■ TASK TO COMPLETE
From the line that contains "Task: Focus the Base URL https://host field" down to the last line of the entries, repeat every line exactly. Do not carry over the pictures.

(Stored records)
>>>
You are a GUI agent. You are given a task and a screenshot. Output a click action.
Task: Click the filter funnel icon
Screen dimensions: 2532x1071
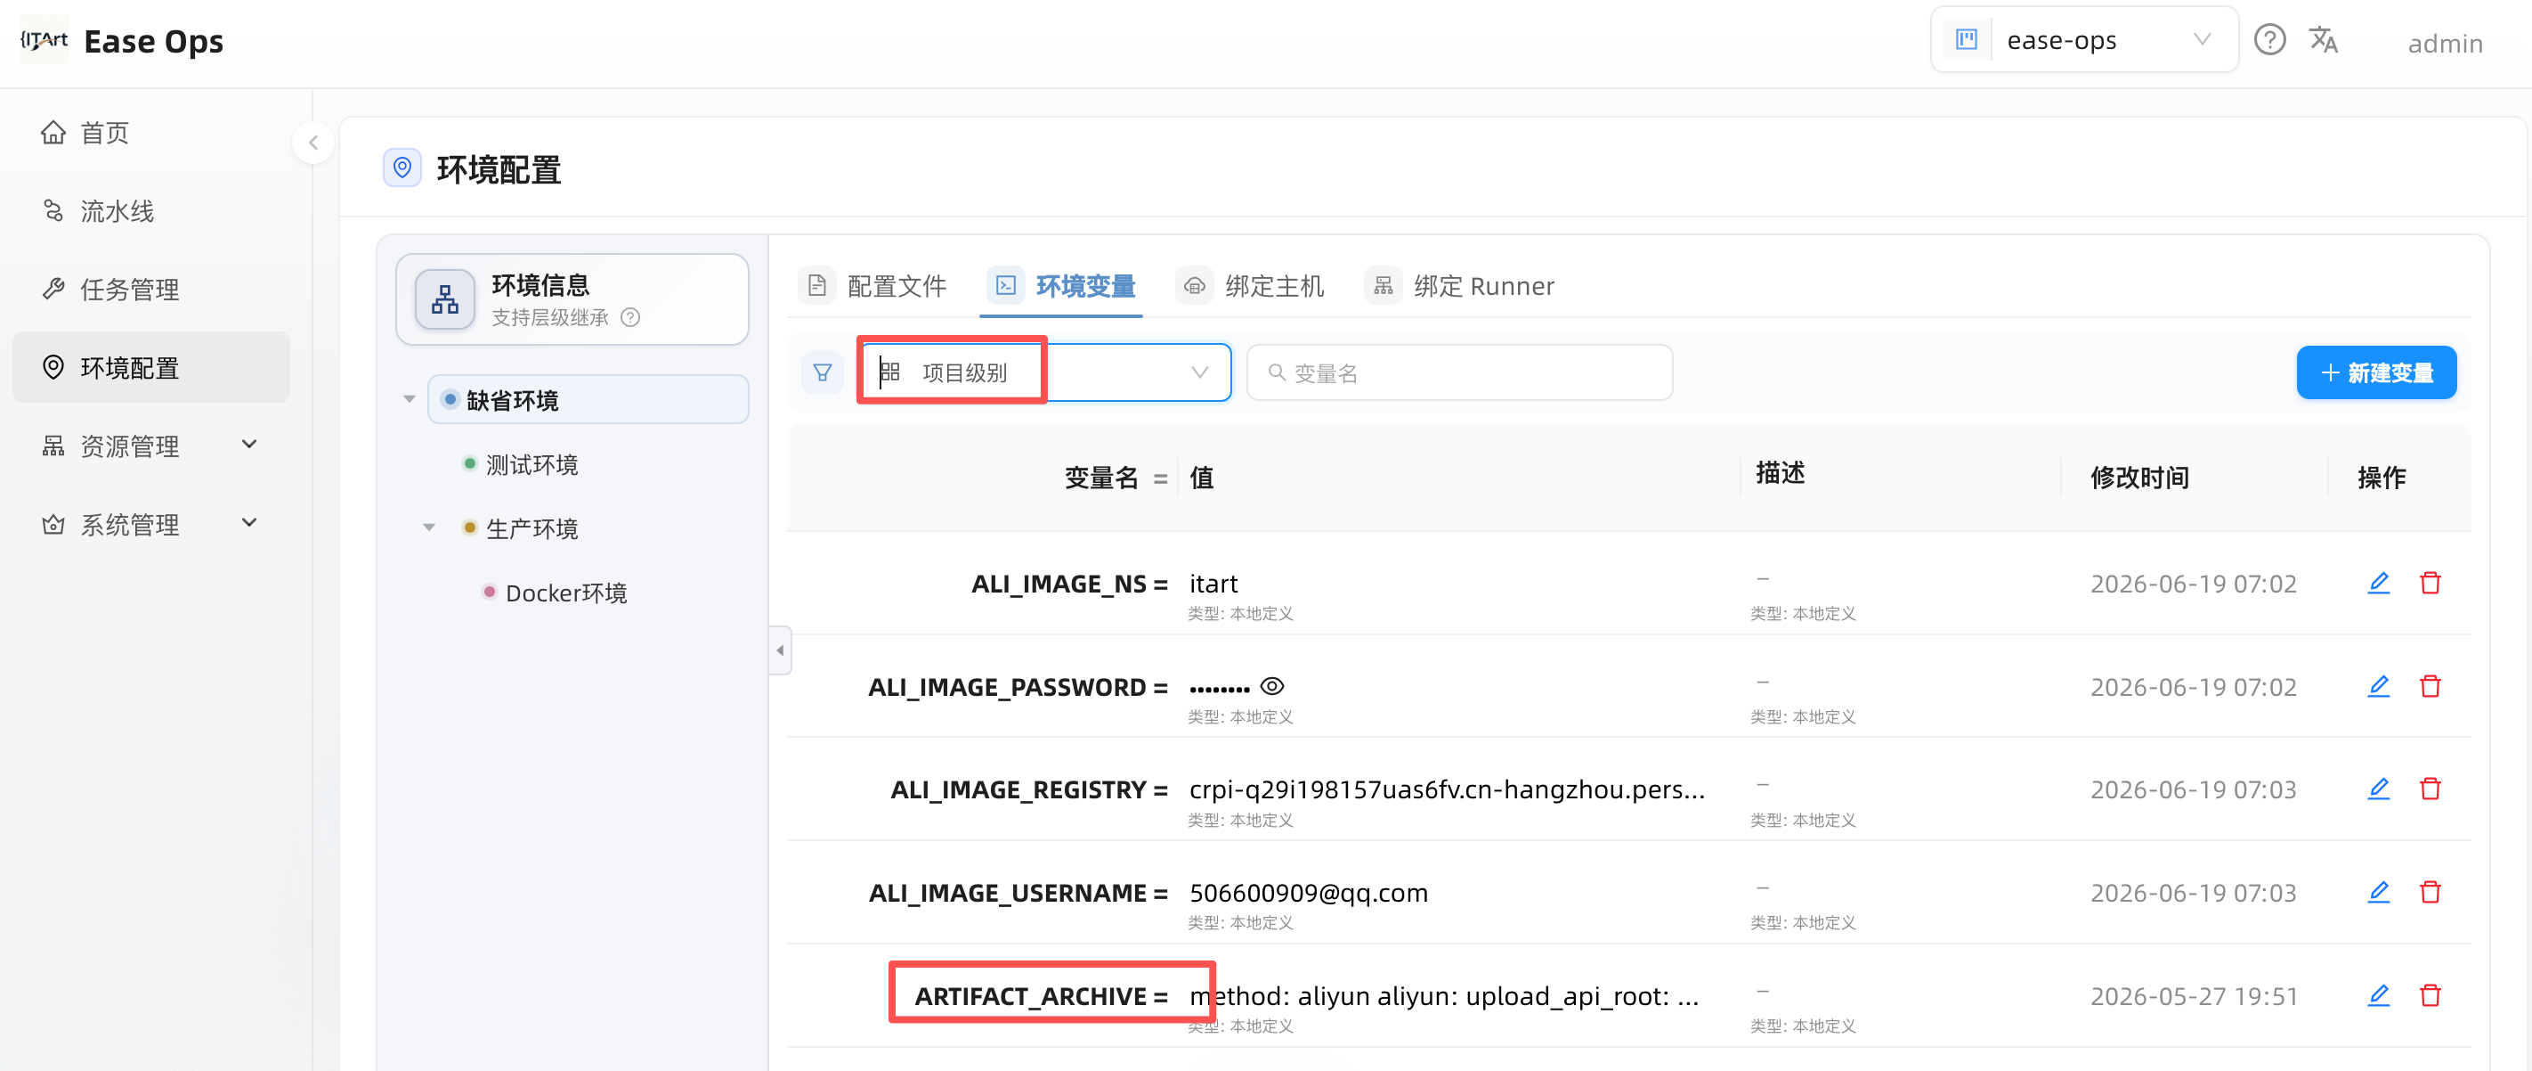[823, 373]
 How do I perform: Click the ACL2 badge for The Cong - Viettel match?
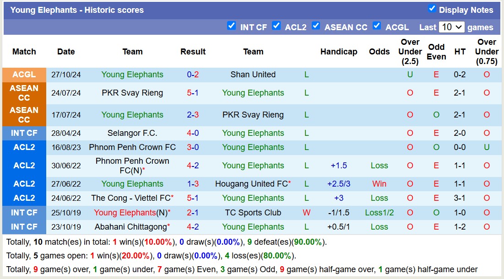pyautogui.click(x=24, y=198)
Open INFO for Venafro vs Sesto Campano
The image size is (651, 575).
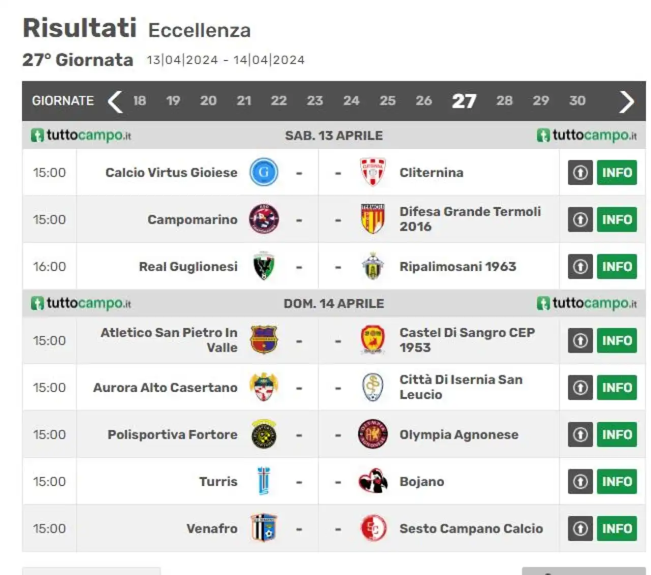coord(616,528)
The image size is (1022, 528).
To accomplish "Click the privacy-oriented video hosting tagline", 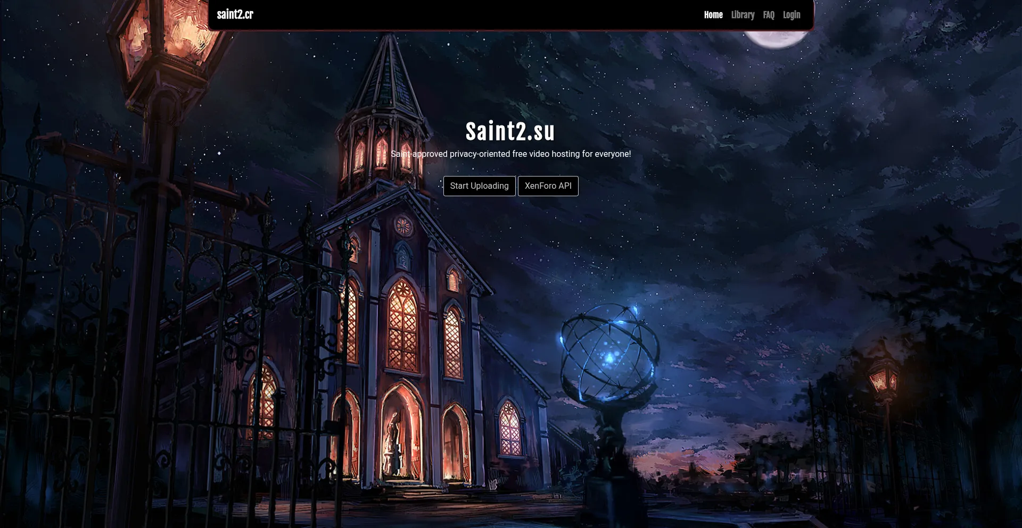I will [510, 154].
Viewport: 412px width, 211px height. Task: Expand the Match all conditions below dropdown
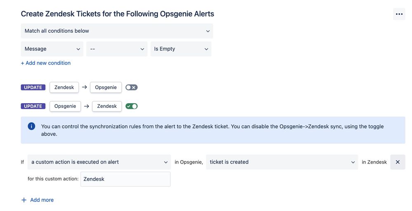click(117, 31)
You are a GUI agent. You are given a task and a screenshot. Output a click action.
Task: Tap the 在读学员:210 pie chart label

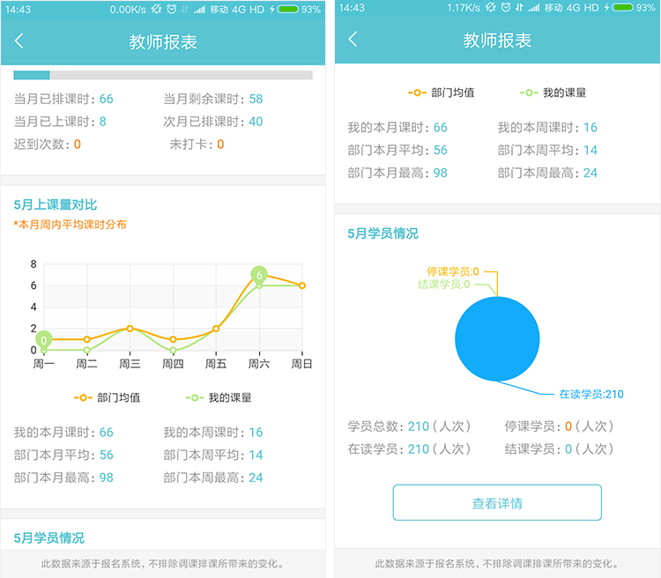tap(590, 394)
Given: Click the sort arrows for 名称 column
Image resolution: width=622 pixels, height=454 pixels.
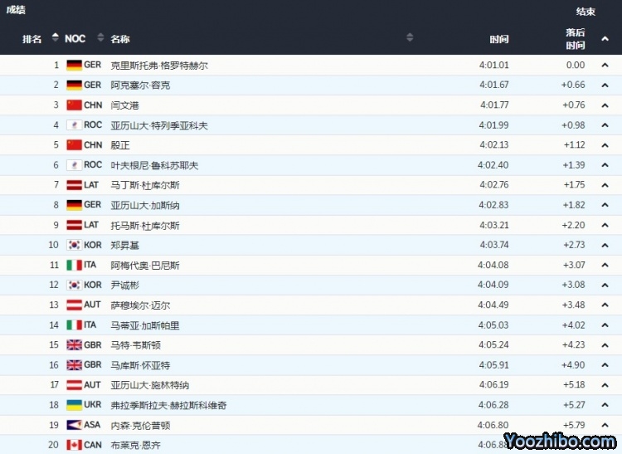Looking at the screenshot, I should pos(410,37).
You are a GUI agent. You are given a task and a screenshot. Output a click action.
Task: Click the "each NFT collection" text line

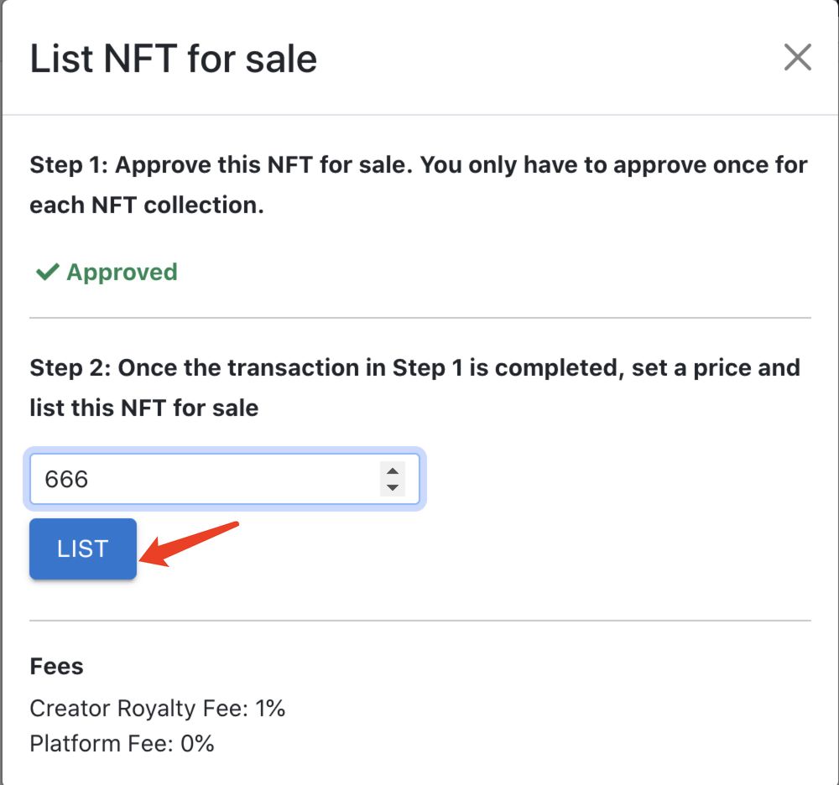click(147, 205)
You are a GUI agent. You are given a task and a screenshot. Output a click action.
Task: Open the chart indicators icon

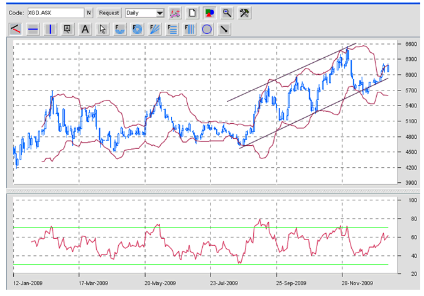pos(176,13)
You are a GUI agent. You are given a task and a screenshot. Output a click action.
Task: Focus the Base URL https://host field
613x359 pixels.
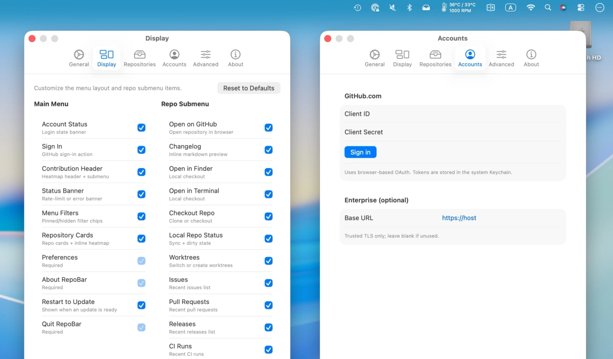[498, 218]
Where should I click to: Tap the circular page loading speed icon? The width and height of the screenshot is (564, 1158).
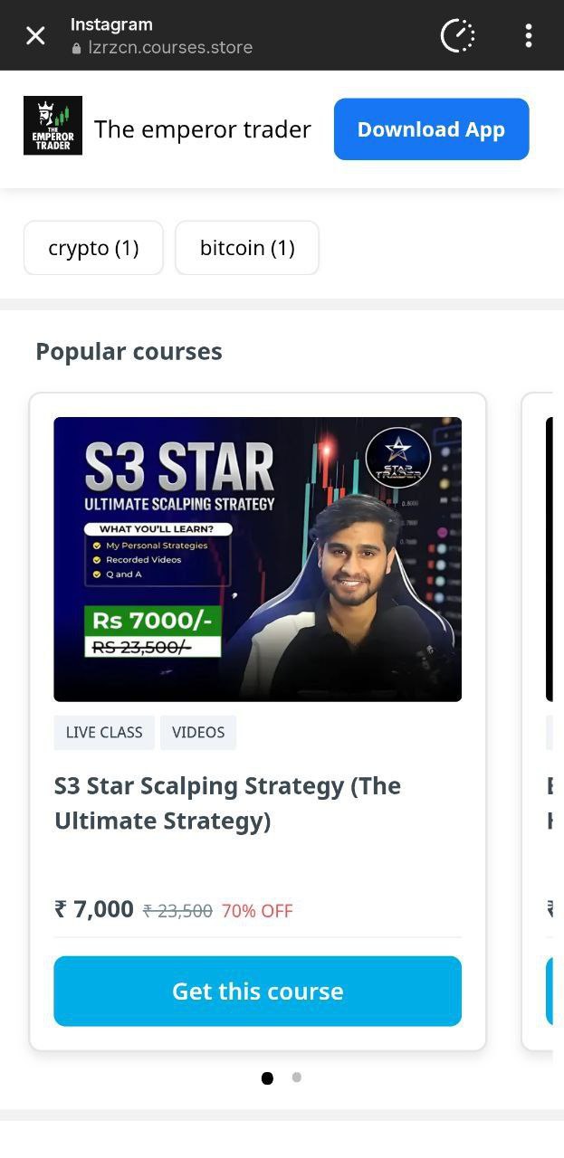[457, 35]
<<<
■ WRITTEN SOLUTION
Task: Focus the Base URL https://host field
613x359 pixels.
[498, 218]
Where should I click to: Tap the circular page loading speed icon? The width and height of the screenshot is (564, 1158).
[457, 35]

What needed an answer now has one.